1. and article, Vote For What You Want, which advises me not to worry about costing the "lesser of two evils" the election, because, odds are, the greater of the evils will more likely be reigned in by public opinion and/or Congress than the lesser, judging by Clinton and Bush. To wit: Clinton was the greater evil on domestic economics, and look how that turned out; Bush was the lesser evil on foreign interventionism....

So, I can go ahead and vote for Barr.

2. The discussion of The Irrelevance of the Status of Oughts, an article denying the usefulness of arguing about the ontological status of morality (what's important is which morality works best, not whether they are objective or subjective), dropped me in the middle of

3. Max Stirner's The Ego and His Own, from which I'll now proceed to do the unthinkable and quote Stirner at length:
How now, has anybody or anything, whom and which I do not love, a right to be loved by me? Is my love first, or is his right first? Parents, kinsfolk, fatherland, nation, native town, etc., finally fellowmen in general ("brothers, fraternity"), assert that they have a right to my love, and lay claim to it without further ceremony. They look upon it as their property, and upon me, if I do not respect this, as a robber who takes from them what pertains to them and is theirs. I should love. If love is a commandment and law, then I must be educated into it, cultivated up to it, and, if I trespass against it, punished. Hence people will exercise as strong a "moral influence" as possible on me to bring me to love. And there is no doubt that one can work up and seduce men to love as one can to other passions -- if you like, to hate. Hate runs through whole races merely because the ancestors of the one belonged to the Guelphs, those of the other to the Ghibellines.
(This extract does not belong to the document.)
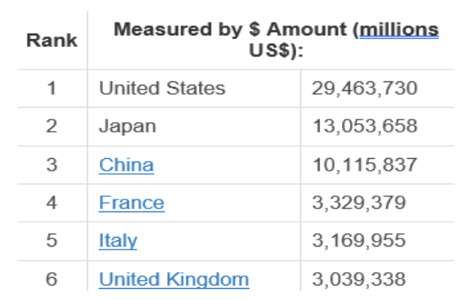Select rank number 4 cell
The width and height of the screenshot is (456, 300).
[52, 203]
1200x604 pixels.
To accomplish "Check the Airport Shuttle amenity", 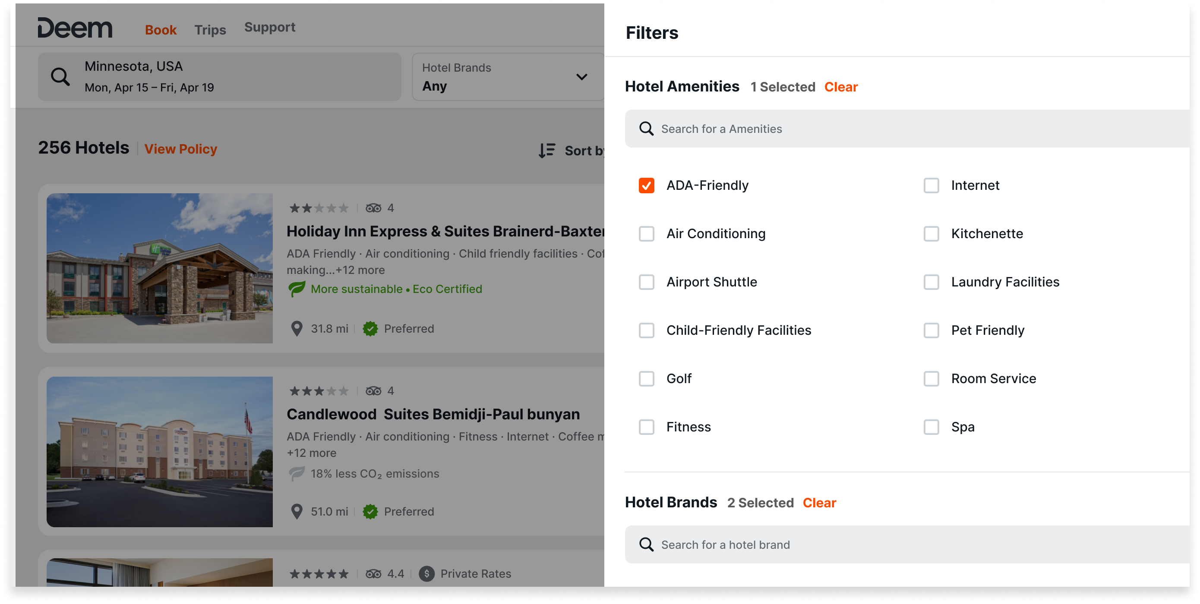I will point(646,282).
But love is not a commandment, but, like each of my feelings, my property. Acquire, i.e. purchase, my property, and then I will make it over to you. A church, a nation, a fatherland, a family, etc., that does not know how to acquire my love, I need not love; and I fix the purchase price of my love quite at my pleasure.

Hard to believe I'd ever think a "young Hegelian" would express my thoughts on something better than I can, but he certainly nailed it there. But, then, Stirner has always read more like poetry than philosophy to me. And I find him easier to read than most poets, like, say, Whitman.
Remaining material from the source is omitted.